Exercise aim
Reproduce, from the line containing "1985 (53, 2209)" to the last line of the material, every line exactly.

━━━━━━━━━━

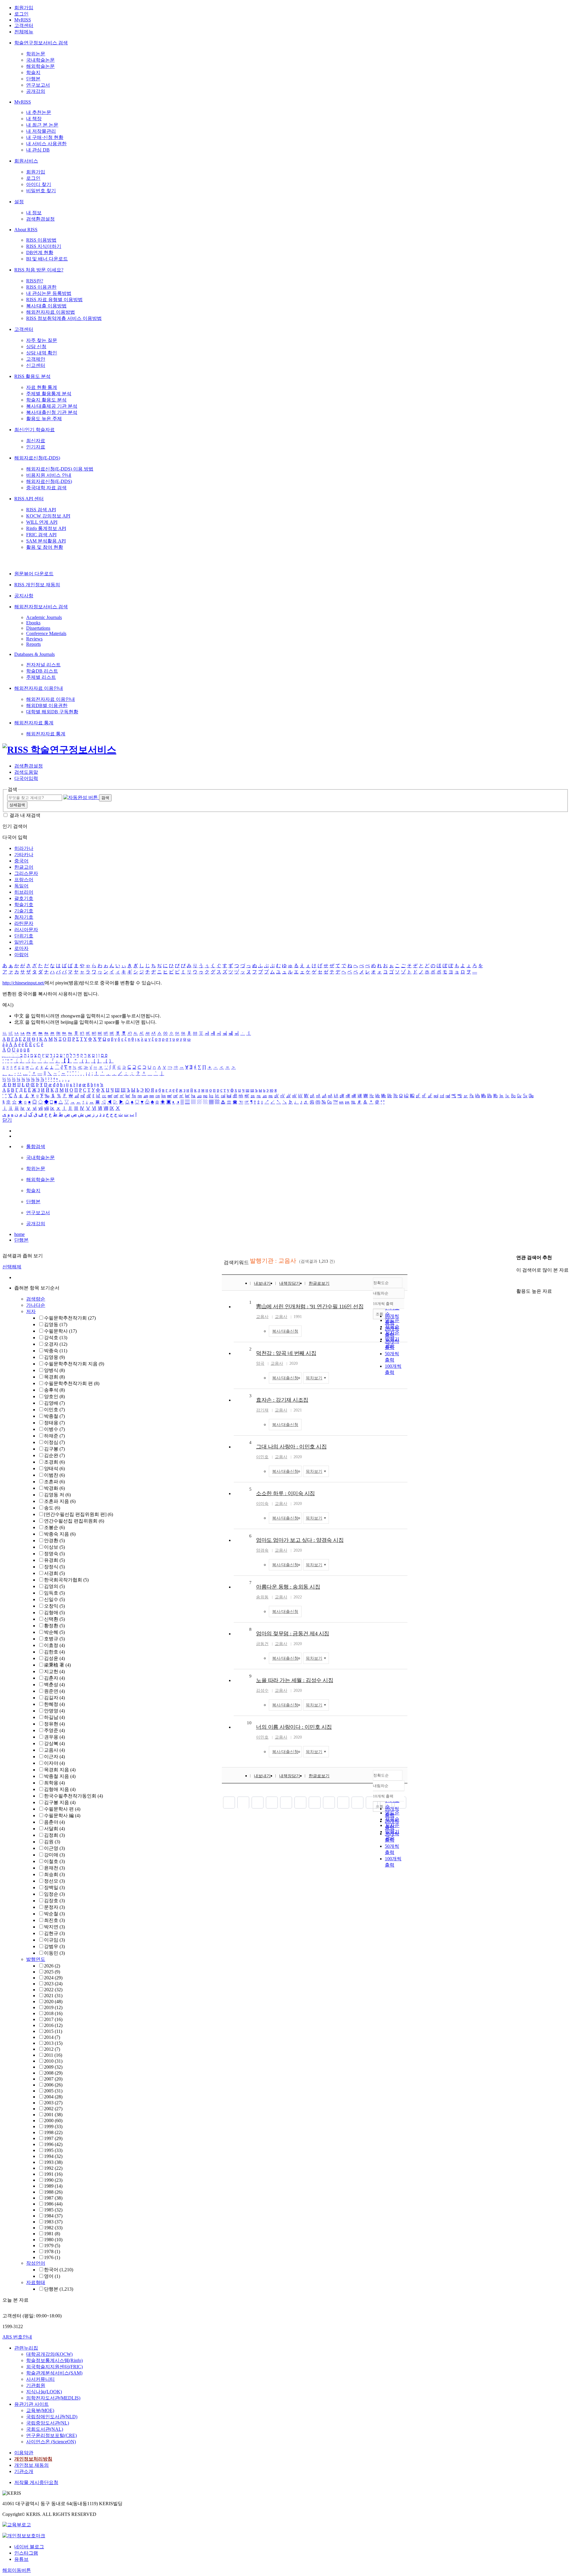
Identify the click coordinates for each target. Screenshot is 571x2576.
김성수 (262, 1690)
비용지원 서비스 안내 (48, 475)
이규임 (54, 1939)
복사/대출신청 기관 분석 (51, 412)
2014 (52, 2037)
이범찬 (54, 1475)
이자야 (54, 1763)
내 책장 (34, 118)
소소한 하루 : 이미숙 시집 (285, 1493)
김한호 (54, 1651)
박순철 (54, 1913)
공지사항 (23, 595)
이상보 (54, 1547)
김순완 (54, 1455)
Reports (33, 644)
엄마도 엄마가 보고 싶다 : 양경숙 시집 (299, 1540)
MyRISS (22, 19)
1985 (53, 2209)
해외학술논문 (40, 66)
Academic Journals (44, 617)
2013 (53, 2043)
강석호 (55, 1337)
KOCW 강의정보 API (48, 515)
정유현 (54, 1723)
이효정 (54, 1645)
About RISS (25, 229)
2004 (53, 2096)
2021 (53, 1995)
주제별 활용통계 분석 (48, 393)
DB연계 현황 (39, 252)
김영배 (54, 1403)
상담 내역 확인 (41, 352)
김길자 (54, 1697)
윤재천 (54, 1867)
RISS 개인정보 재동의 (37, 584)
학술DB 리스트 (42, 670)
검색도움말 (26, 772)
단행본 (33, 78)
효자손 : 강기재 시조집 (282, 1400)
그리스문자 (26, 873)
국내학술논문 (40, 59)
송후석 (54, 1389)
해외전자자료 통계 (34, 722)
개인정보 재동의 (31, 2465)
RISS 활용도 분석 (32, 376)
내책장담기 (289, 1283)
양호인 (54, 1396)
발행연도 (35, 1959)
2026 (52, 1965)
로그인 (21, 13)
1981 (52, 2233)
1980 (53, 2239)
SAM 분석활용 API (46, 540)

━━━━━━━━━━

Your response
1985 (53, 2209)
해외학술논문 (40, 66)
Academic Journals (44, 617)
2013 (53, 2043)
강석호 (55, 1337)
KOCW 강의정보 API (48, 515)
정유현 (54, 1723)
이효정 (54, 1645)
About RISS (25, 229)
2004 (53, 2096)
2021 (53, 1995)
주제별 활용통계 분석 (48, 393)
DB연계 현황 (39, 252)
김영배 (54, 1403)
상담 내역 확인 (41, 352)
김길자 (54, 1697)
윤재천 (54, 1867)
RISS 개인정보 재동의 (37, 584)
학술DB 리스트 (42, 670)
검색도움말 (26, 772)
단행본 (33, 78)
효자손 : 강기재 시조집 (282, 1400)
그리스문자 (26, 873)
국내학술논문 (40, 59)
송후석 (54, 1389)
해외전자자료 통계 (34, 722)
개인정보 재동의 (31, 2465)
RISS 활용도 분석 (32, 376)
내책장담기 (289, 1283)
양호인 (54, 1396)
발행연도 (35, 1959)
2026 (52, 1965)
로그인 (21, 13)
1981 (52, 2233)
1980 (53, 2239)
SAM 분석활용 API (46, 540)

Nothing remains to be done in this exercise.